:: Texte ::
Tunisie: Déconfinement et espaces de loisirs - A quand la réouverture «officielle» des boîtes de nuit ?

9 Juillet 2020

Après le déconfinement, tous les établissements de loisirs ont obtenu l'autorisation de rouvrir, à l'exception des boîtes de nuit et des cabarets. Certains espaces ont décidé, toutefois, de rouvrir leurs portes à leurs clients alors que d'autres, qui ont mis en place le protocole sanitaire exigé par l'Office du tourisme, attendent encore le feu vert de la commission chargée d'octroyer les autorisations d'ouverture. Inexplicable !

A pareille période de l'année, les boîtes de nuit deviennent un pôle d'attraction incontournable pour les jeunes épris d'amusement et d'évasions nocturnes, farniente de l'été oblige. C'est là qu'ils atterrissent le soir, qui en groupes de copains, qui en couple, qui encore en solitaire, pour danser et chanter. Pour la petite histoire, l'on sait que, de tradition, ce sont les villes côtières, notamment Hammamet et Sousse, qui abritent le plus grand nombre de ces établissements de loisirs qui attirent également les touristes et les célébrités du sport et du spectacle. Plus, Hammamet compte à elle seule pas moins de six boîtes, éparpillées le long d'une avenue, dont le légendaire Calypso fort prisé par les jeunes.
:::
**Consigne**
Reprenez l'article sur la réouverture des boîtes de nuit en Tunisie à la suite de sa dernière phrase. Les enregistrements ne sont pas utiles ici.
:: Données présentées ::
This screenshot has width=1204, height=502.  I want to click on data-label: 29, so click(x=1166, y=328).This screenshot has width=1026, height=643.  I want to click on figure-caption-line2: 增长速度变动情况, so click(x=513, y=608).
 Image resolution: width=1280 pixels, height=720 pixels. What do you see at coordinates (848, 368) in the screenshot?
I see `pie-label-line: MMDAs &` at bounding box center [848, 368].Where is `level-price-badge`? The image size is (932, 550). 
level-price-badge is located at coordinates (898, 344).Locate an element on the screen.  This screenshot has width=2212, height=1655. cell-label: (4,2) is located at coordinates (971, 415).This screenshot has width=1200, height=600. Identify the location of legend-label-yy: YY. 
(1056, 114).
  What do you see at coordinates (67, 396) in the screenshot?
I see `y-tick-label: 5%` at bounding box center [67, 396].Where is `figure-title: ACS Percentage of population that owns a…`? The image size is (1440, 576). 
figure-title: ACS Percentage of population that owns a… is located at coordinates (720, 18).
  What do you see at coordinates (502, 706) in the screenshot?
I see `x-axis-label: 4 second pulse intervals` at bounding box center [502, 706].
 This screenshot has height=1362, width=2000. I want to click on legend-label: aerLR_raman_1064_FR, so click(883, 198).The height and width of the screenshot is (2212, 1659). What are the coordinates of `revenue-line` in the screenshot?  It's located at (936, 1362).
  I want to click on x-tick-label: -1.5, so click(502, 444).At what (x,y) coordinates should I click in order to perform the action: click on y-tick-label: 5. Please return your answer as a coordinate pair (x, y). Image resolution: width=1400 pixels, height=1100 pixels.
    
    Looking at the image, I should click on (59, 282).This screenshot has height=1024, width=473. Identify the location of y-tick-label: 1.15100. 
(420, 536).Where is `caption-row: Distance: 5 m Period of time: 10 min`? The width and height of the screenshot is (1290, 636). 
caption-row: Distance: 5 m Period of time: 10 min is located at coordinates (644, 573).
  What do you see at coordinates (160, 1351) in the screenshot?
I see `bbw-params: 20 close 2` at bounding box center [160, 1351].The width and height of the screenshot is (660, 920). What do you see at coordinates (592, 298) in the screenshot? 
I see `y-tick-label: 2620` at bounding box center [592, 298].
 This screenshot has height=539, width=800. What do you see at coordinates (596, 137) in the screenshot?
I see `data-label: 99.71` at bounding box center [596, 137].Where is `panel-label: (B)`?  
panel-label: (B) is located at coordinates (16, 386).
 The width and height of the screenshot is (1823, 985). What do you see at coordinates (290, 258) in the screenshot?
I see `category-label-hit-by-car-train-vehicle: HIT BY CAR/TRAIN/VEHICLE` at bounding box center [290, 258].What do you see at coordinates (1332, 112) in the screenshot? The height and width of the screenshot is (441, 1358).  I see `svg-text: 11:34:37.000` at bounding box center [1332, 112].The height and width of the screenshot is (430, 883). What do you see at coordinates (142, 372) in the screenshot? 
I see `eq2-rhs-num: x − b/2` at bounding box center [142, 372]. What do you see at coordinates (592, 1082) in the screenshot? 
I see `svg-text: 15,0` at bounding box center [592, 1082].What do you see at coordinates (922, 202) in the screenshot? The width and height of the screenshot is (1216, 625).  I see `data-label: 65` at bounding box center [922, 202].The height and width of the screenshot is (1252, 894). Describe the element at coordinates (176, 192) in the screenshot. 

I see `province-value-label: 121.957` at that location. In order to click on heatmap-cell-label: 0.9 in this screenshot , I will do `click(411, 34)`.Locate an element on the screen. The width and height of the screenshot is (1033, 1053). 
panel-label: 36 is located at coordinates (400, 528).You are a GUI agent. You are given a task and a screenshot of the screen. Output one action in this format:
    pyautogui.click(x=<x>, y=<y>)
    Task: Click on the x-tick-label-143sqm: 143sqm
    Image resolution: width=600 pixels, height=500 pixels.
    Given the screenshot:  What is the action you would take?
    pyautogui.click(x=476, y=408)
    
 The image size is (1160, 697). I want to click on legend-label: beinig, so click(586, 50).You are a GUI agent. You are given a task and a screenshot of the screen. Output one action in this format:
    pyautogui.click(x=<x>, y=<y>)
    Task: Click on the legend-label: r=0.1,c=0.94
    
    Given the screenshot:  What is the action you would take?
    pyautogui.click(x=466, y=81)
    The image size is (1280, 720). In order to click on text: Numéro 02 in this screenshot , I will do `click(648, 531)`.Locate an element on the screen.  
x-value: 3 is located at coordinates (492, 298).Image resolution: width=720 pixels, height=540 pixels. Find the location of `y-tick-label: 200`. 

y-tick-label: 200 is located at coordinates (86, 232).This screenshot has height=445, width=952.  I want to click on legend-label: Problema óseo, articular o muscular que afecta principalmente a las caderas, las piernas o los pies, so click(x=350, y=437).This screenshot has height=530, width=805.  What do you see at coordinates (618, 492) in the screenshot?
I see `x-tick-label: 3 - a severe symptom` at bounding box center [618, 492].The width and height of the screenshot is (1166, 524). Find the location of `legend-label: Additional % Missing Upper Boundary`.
:::
**Réponse proposée**
Grogne et attente

Or, il est bizarre de constater qu'à ce jour, aucune de ces boîtes exerçant dans nos murs n'a repris vie, pour ne pas avoir obtenu l'autorisation de réouverture. Renseignements pris, il s'est avéré que les autorités compétentes, en l'occurrence les ministères de l'Intérieur, de la Santé et du Tourisme, hésitent encore à leur redonner le signal de départ, et cela au nom de la sacro -sainte lutte contre le coronavirus. Il est évident que les autorités ont droit aux circonstances atténuantes, étant donné l'encombrement qui règne à l'intérieur de ces dancings, d'où la peine, peut -être même l'impossibilité d'appliquer la mesure préventive de la distanciation.

Oui, mais, paradoxalement, cette restriction n'est pas, semble-t-il, respectée par la majorité des hôtels et restaurants touristiques du pays qui continuent, en toute impunité, d'inclure dans leur programme d'animation des soirées dansantes qui s'étirent jusqu'à l'aube !

A.A, gérant d'une boîte de nuit huppée de Hammamet, s'en étonne, évoquant la politique des deux poids deux mesures. «Ou on généralise la loi à tout le monde, ou on libère tout le monde», tempête -t-il, en précisant que «notre établissement a pourtant répondu à toutes les conditions de réouverture exigées par le plan national de prévention contre la propagation du Covid -19. En ce sens que nous avons imposé le port des bavettes aussi bien à notre personnel qu'aux clients, tout en mobilisant un stock de gel et de javel pour désinfecter quotidiennement les quatre coins de la boîte. Que nous demande-t-on de plus ?».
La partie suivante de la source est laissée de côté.